-- GIVEN ENTRIES follows --

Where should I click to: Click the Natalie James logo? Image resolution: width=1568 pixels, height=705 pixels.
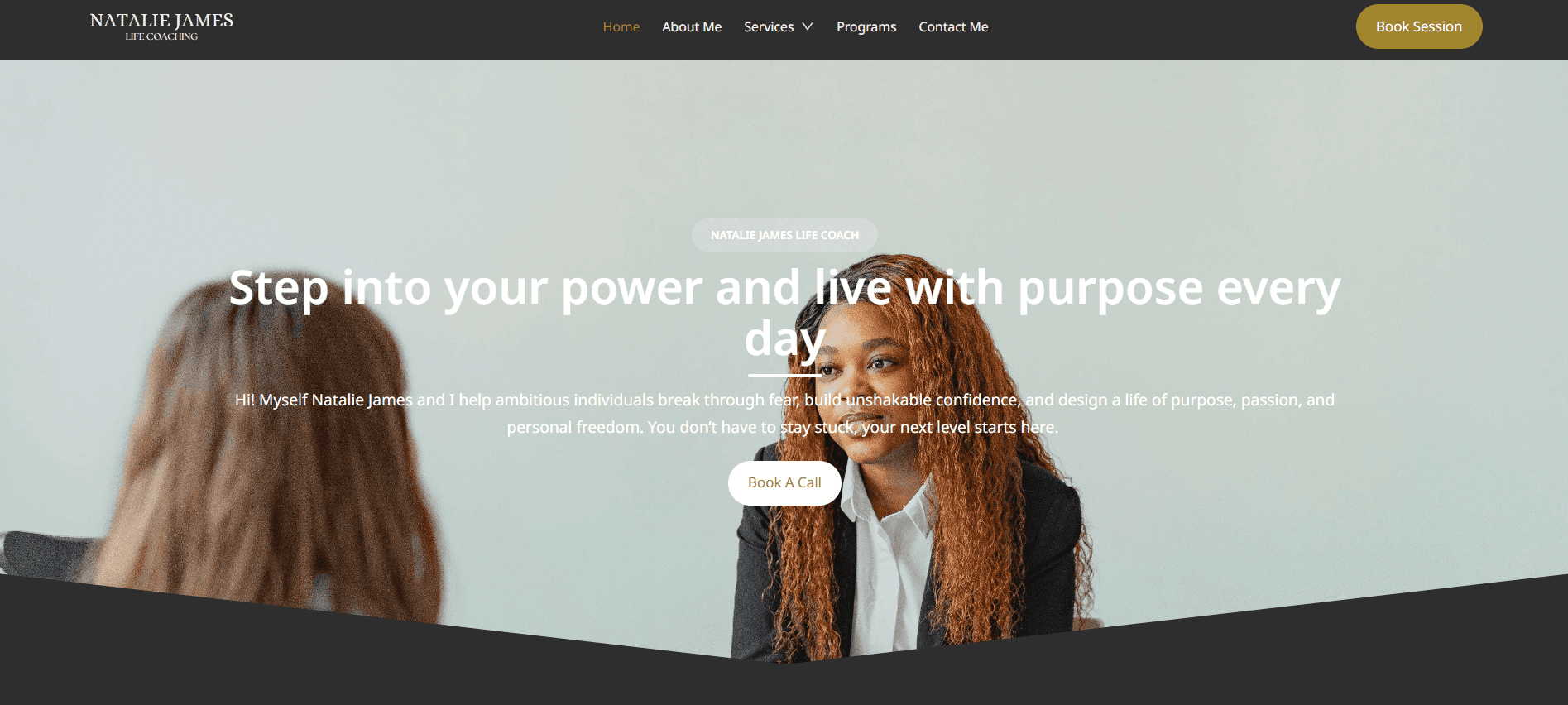161,26
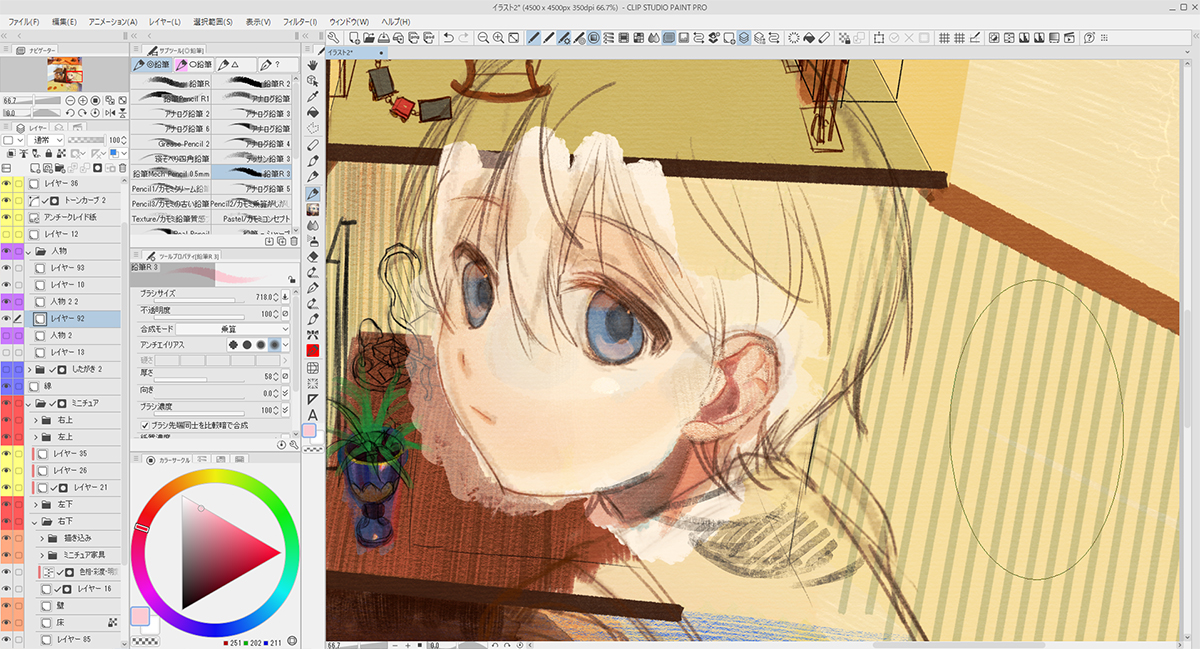Click the Redo arrow in command bar

[465, 38]
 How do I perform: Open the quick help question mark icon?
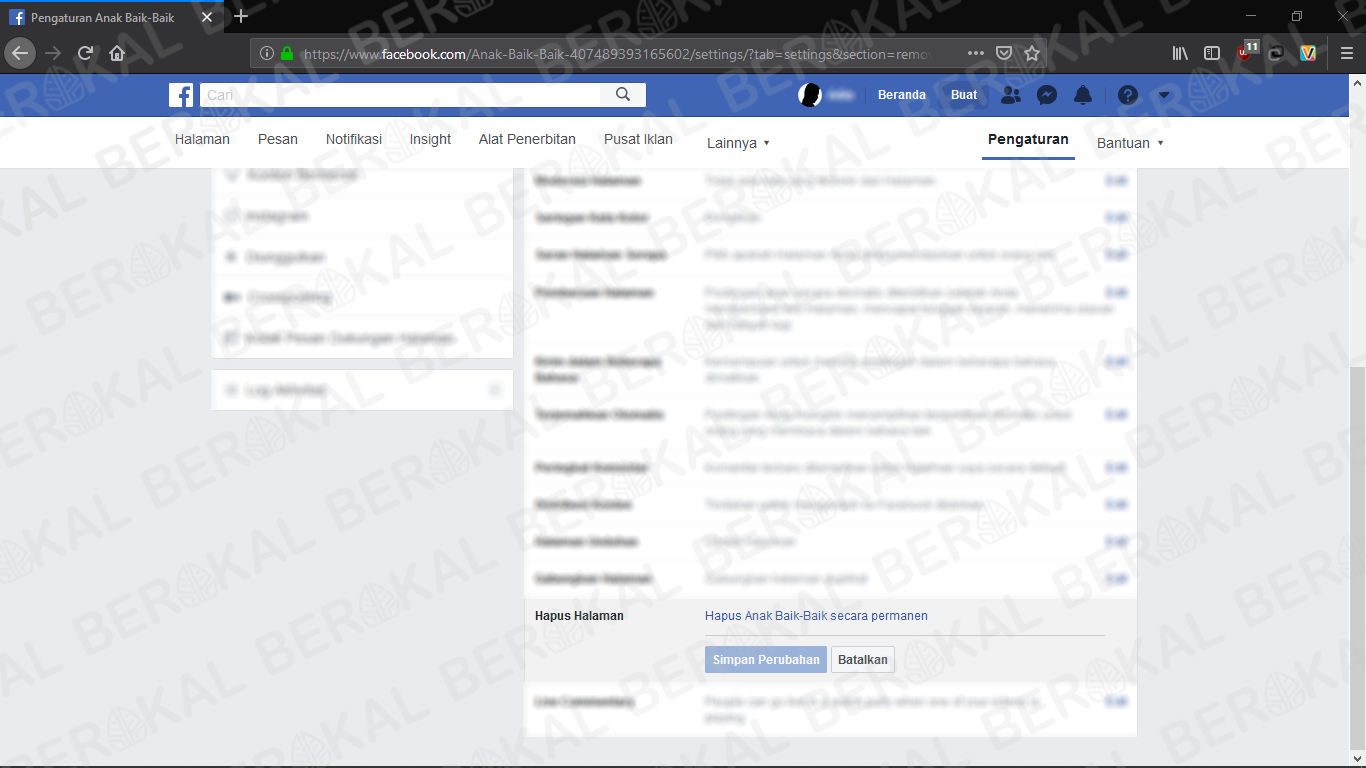click(x=1127, y=95)
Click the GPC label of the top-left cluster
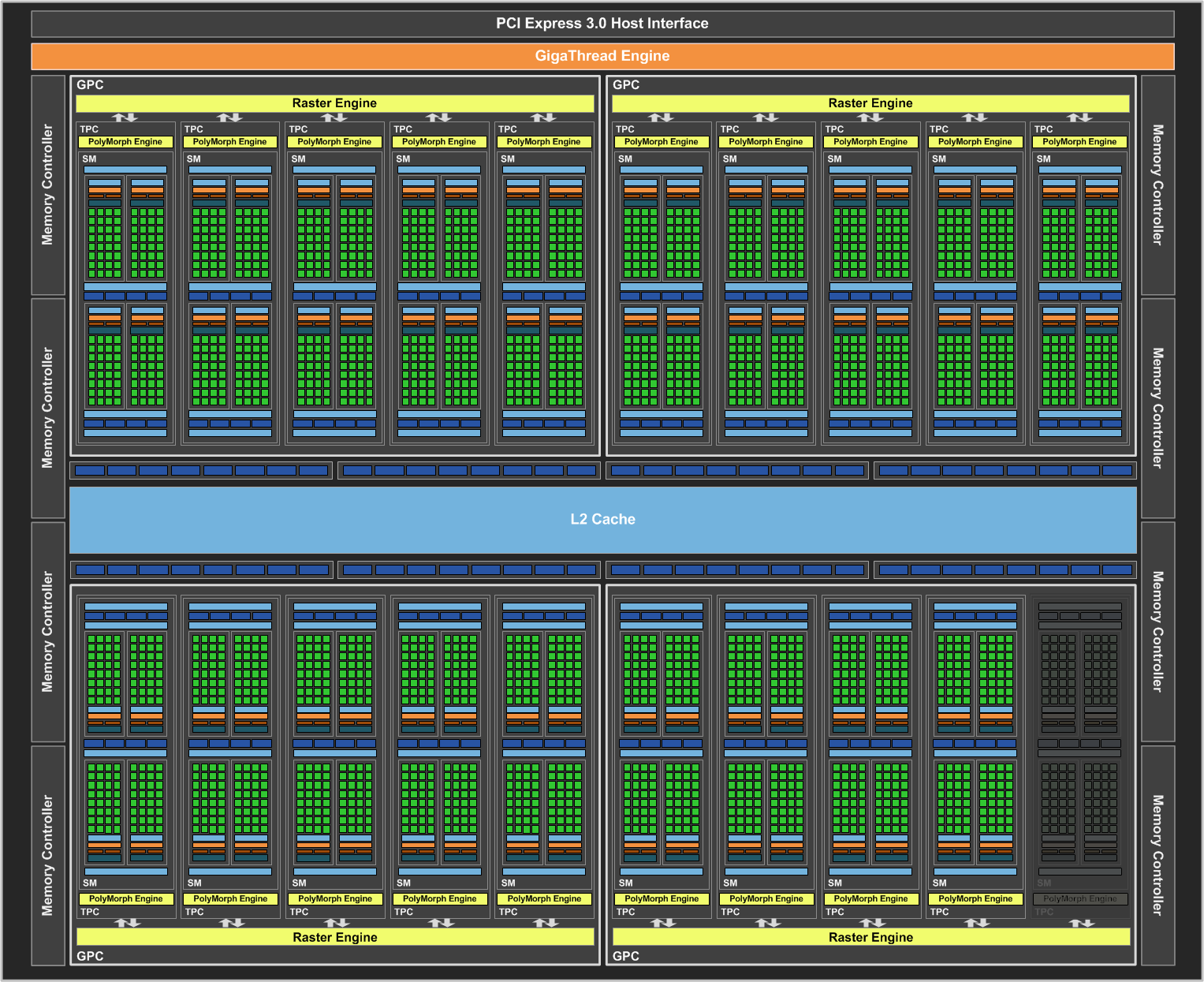This screenshot has width=1204, height=982. point(90,85)
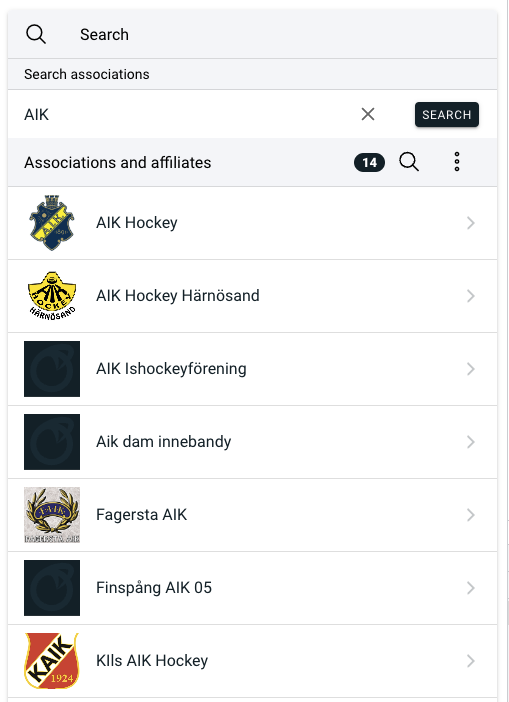Open the Fagersta AIK entry

[252, 515]
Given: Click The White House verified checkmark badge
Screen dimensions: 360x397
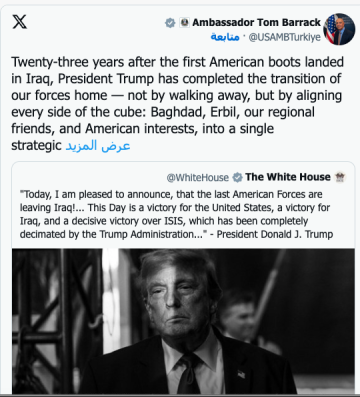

-- GIVEN ENTRIES concluded --

» WHAT THIS TASK INVOLVES: What you write must match, line for line, the lines from the one with "Given: Click The" through the last line of the data above, minus the pictures.

» RESULT:
Given: Click The White House verified checkmark badge
Screen dimensions: 360x397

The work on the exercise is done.